|
Banyak cara membangun pencitraan.
Mulai dari tampil di sejumlah media, turun ke basis-basis pemilih, hingga
membanjiri area publik dengan beragam peraga kampanye.
Seantero bumi pertiwi nyaris
seragam: disesaki spanduk dan baliho yang muncul bak cendawan di musim hujan.
Ada pencitraan yang taat aturan, banyak pula yang serampangan menabrak etika
politik dan regulasi kampanye yang telah ditetapkan. Praktik tak etis ataupun
pelanggaran aturan kerap kali disamarkan dengan beragam modus.
Modus pencitraan
UU No 8/2012 Pasal 83 memang
memberi peluang kampanye pemilu legislatif sejak 11 Januari 2013 hingga 5 April
2014. Setelah itu akan ada agenda kampanye untuk pemilihan presiden/wakil
presiden.

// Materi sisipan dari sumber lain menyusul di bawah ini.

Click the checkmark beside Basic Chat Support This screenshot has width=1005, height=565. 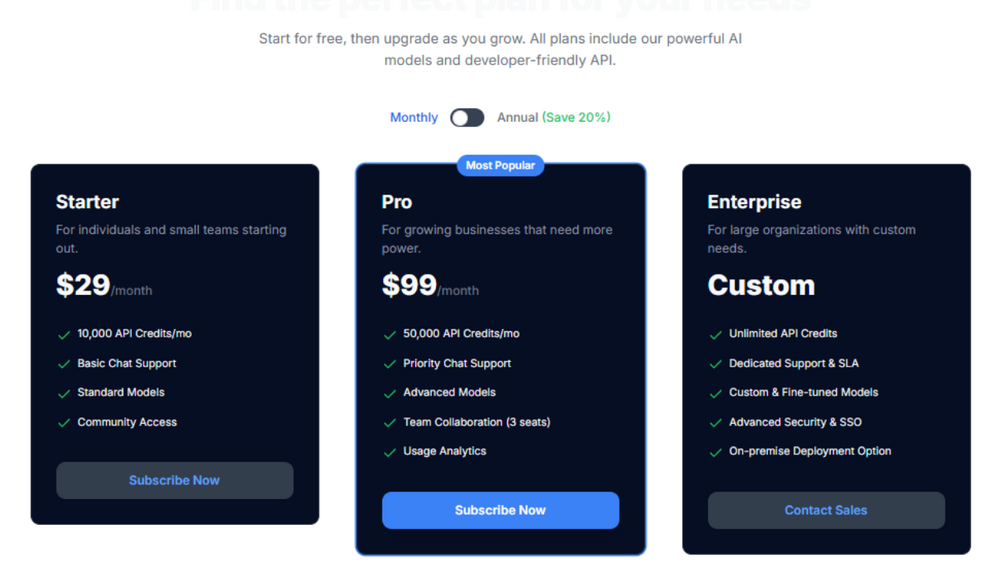pyautogui.click(x=64, y=364)
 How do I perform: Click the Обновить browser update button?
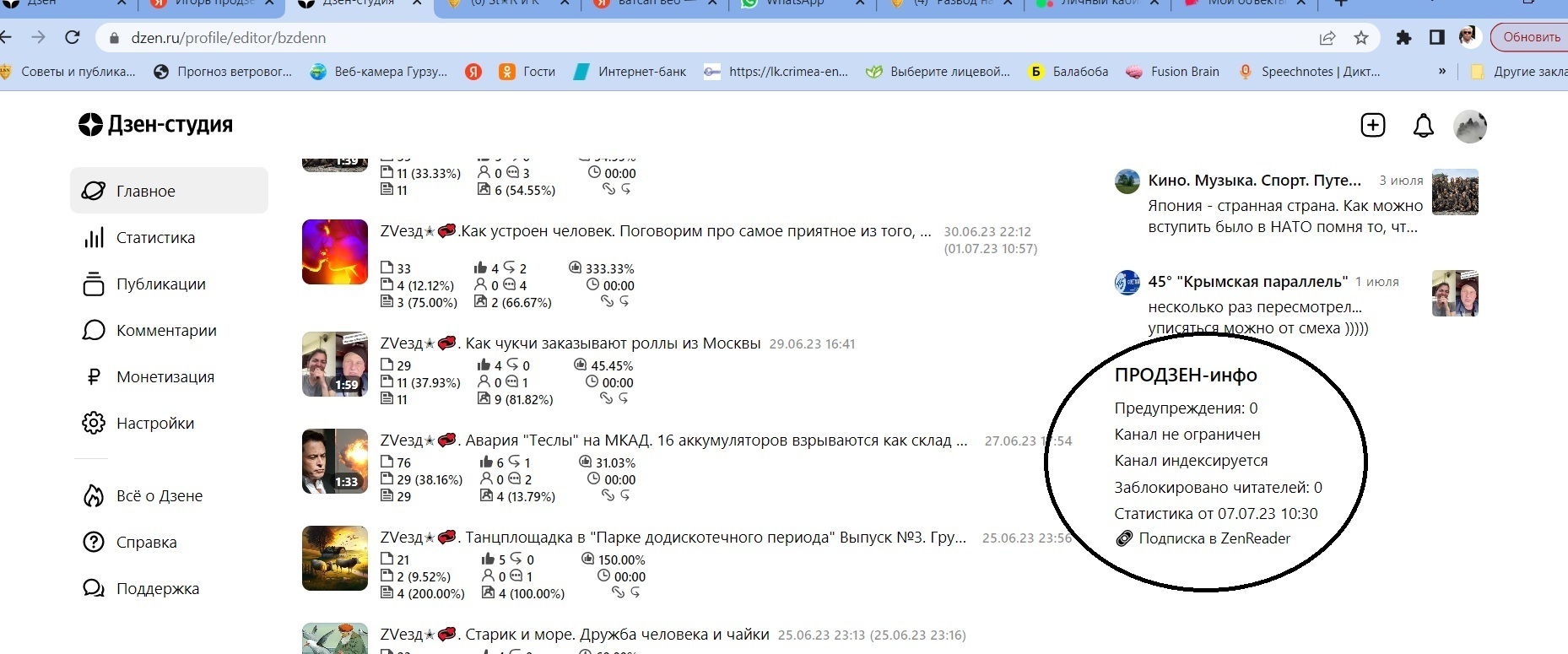1531,37
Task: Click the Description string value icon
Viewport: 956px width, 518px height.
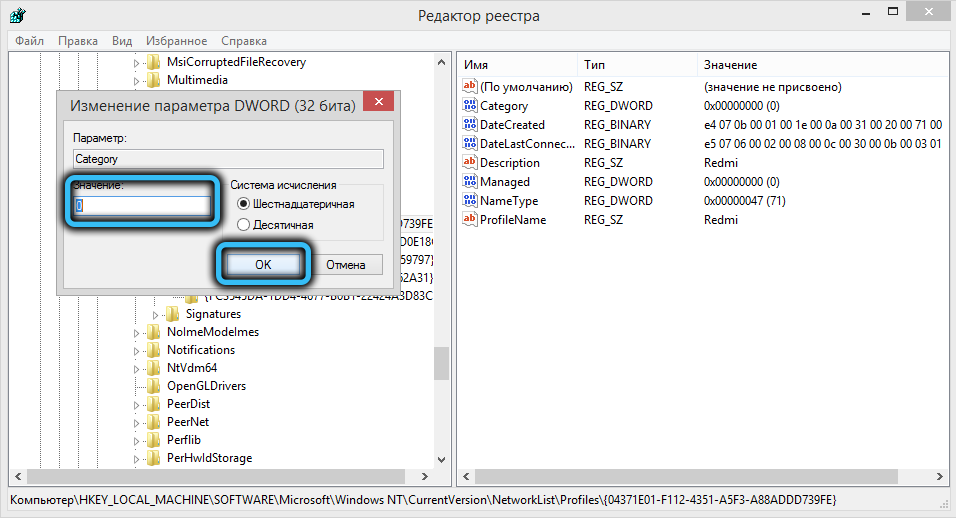Action: point(470,163)
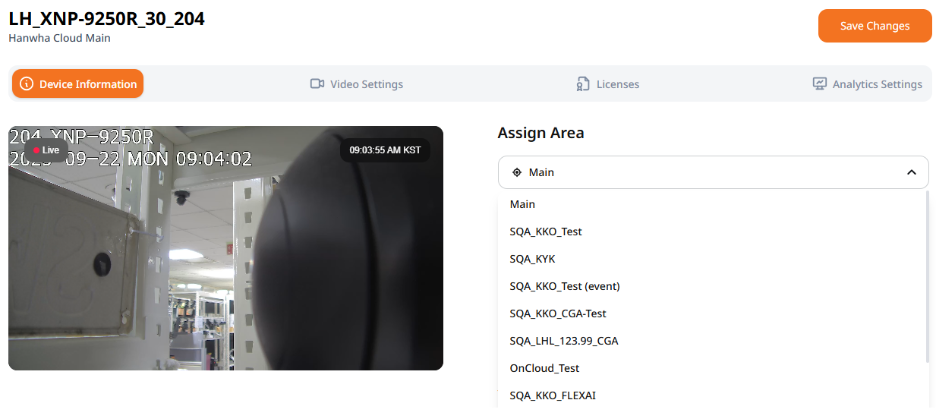Switch to the Video Settings tab
The height and width of the screenshot is (408, 936).
[x=357, y=84]
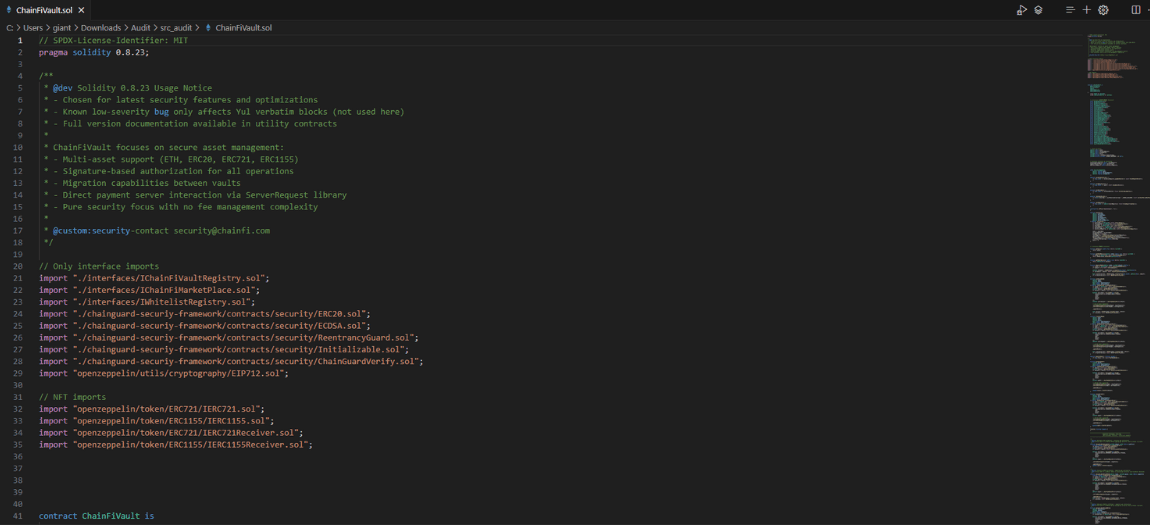Screen dimensions: 1150x525
Task: Open the gear settings icon in toolbar
Action: point(1103,10)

Wajar, jika partai politik sudah memanaskan mesin pemenangannya. Salah
satu metodenya melalui pemasaran politik para caleg dan capres.

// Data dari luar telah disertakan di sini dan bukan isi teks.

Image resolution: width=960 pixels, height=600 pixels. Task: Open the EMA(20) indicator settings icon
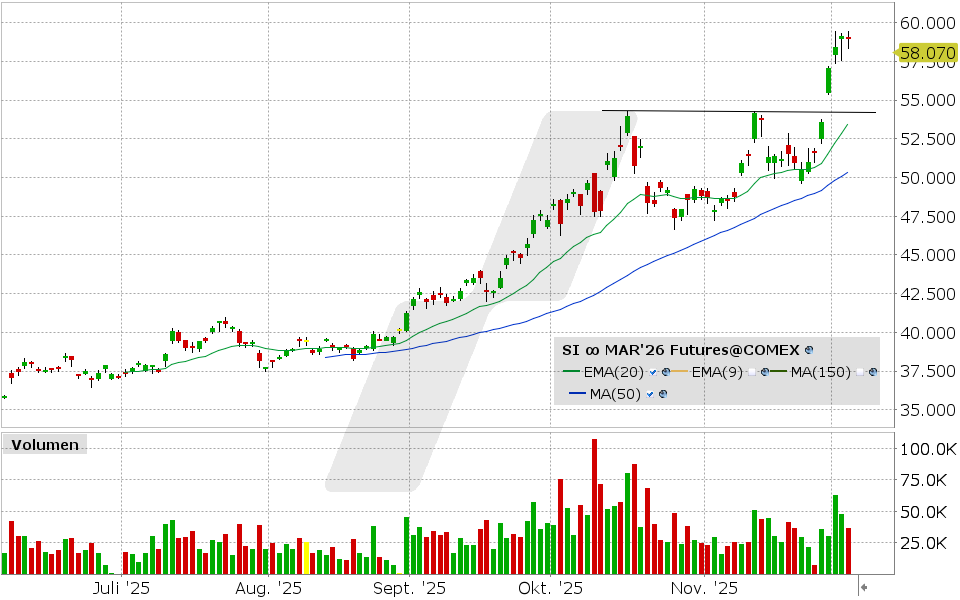pyautogui.click(x=665, y=371)
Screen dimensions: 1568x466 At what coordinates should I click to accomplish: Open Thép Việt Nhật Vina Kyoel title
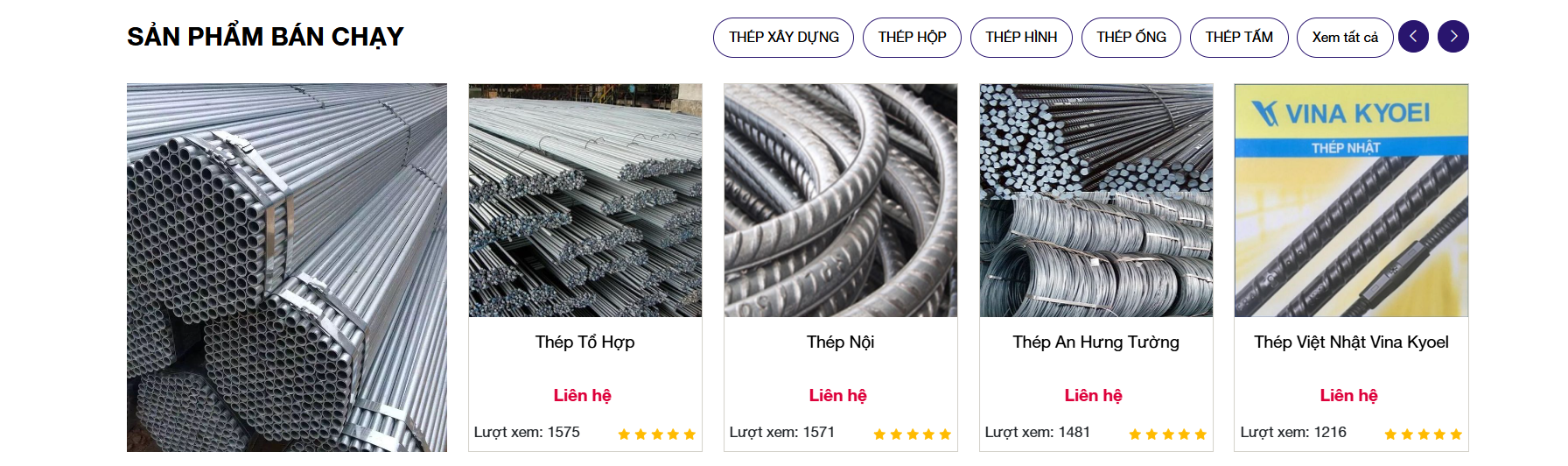coord(1351,342)
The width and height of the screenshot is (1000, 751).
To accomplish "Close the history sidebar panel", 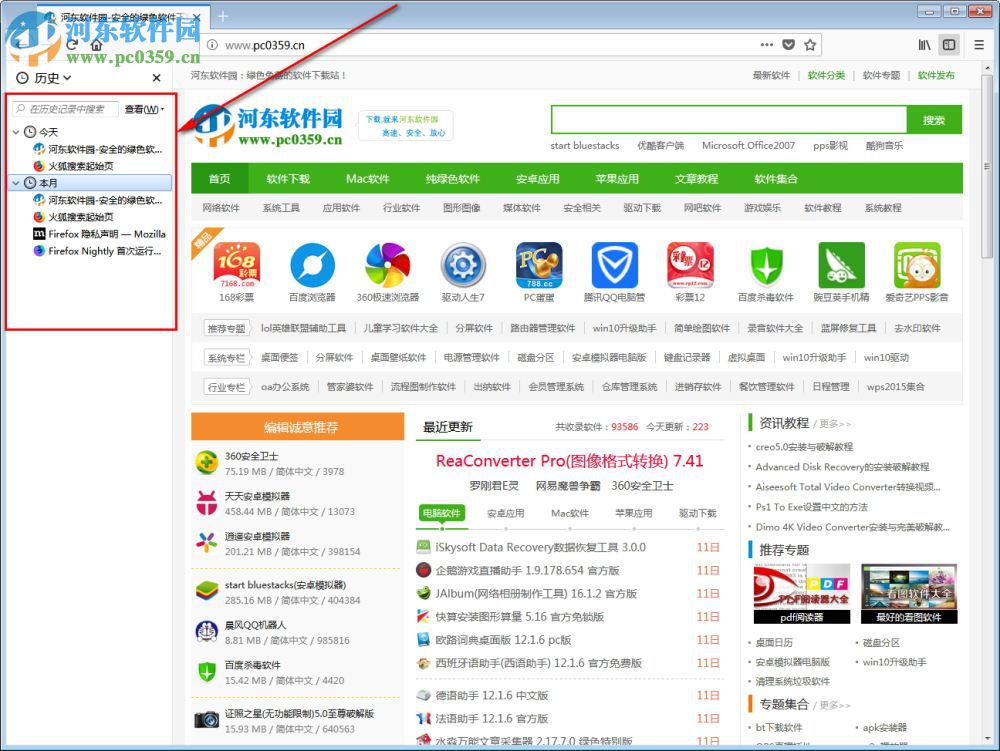I will click(156, 78).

Yang patut disikapi secara kritis
adalah sejumlah perilaku pencitraan yang jelas-jelas menerabas kepatutan dan
melanggar aturan. Idealnya kampanye jadi bagian pendidikan politik masyarakat dan
dilaksanakan secara bertanggung jawab. Realitasnya, dengan mudah kita bisa
mengidentifikasi sejumlah modus pencitraan yang menjengkelkan.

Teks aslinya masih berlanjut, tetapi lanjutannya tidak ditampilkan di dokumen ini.